A medida que avanzaba en la lectura, descubrí el pensamiento de un hombre sincero y original. Un inconformista que luchaba por encajar sin perder su esencia, la cual parecía empujarlo a la marginalidad si no lograba contrarrestarla con la aceptación de los límites y el amor por su mujer. Su obra estaba marcada por texturas y preguntas que parecía poder respóndelas sólo a través de lo absurdo. Según el difunto, que se consideraba un hombre sin mayores ambiciones, la verdadera subversión no radicaba en convencer al otro sino en avanzar libremente, propiciando ese silencio individual que tantas veces la política intenta embrutecer.
Aquellos manuales del difunto me provocaron una fascinación que acabó alterando la manera en que ahora veía a la gente de aquel pueblo. Su lectura me hizo dar cuenta de mi soledad, de lo engreído y equivocado que había estado todo este tiempo al creer que la mentalidad de aquellos hombres era simple y dócil. Sentí la necesidad de volver a la tumba de aquel hombre ahora conocía un poco más y regresé al cementerio esa misma madrugada.
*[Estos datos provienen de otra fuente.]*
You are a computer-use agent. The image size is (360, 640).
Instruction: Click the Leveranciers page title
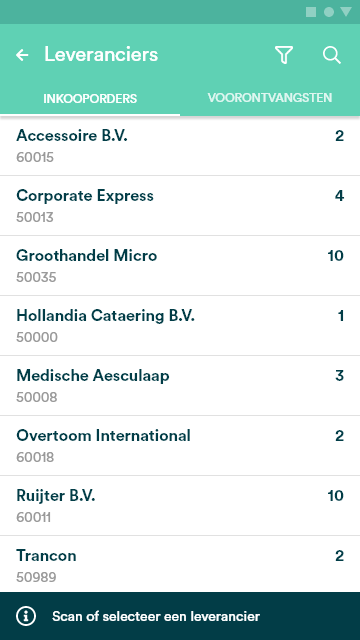pos(101,54)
 Hice el mismo camino que había recorrido con el cortejo fúnebre cuatro días atrás y entré al cementerio justo cuando comenzaban a despuntar los primeros rayos del día. Me preguntaba ahora que estaba entrando qué respondería si el sereno del cementerio me preguntaba a qué había venido. Por suerte no había nadie en la entrada y la puerta de rejas negras estaba abierta. Avancé entre las cruces y a pocos metros de llegar vi que había alguien arrodillado sobre la tierra todavía fresca de la tumba que yo venía a ver. Me asusté y noté como el corazón me comenzaba a latir cada vez más fuerte. Decidí agacharme y esconderme hasta que me calme y sepa qué demonios hacer. Qué tal si era uno de sus amigos, qué hacía yo -un extranjero, un intruso-  en aquel cementerio donde parecían estar los muertos de aquel pueblo. Me giré para ver si lograba ver quién era e inmediatamente la reconocí. Era la viuda y no parecía estar llorando, más bien parecía una estatua desgarbada. El cielo naranja de la mañana se llenaba cada vez más de luz. Entonces vi que la mujer abrió su cartera y saco un arma. El corazón comenzó a latirme nuevamente pero esta vez reaccioné parándome y corriendo hacia ella.
¡Noo! Llegué gritando antes de abalanzarme encima de la mujer.
Asustada, soltó el arma y rompió en llanto. Nos abrazamos y la apreté fuerte contra mí sintiendo como temblaba muerta de frio y miedo.
Luego alzó el rostro por encima de mi cuello y me clavó esa mirada confusa y desesperada que ya le conocía.  
-¿Usted? Pero… ¿qué está haciendo usted aquí?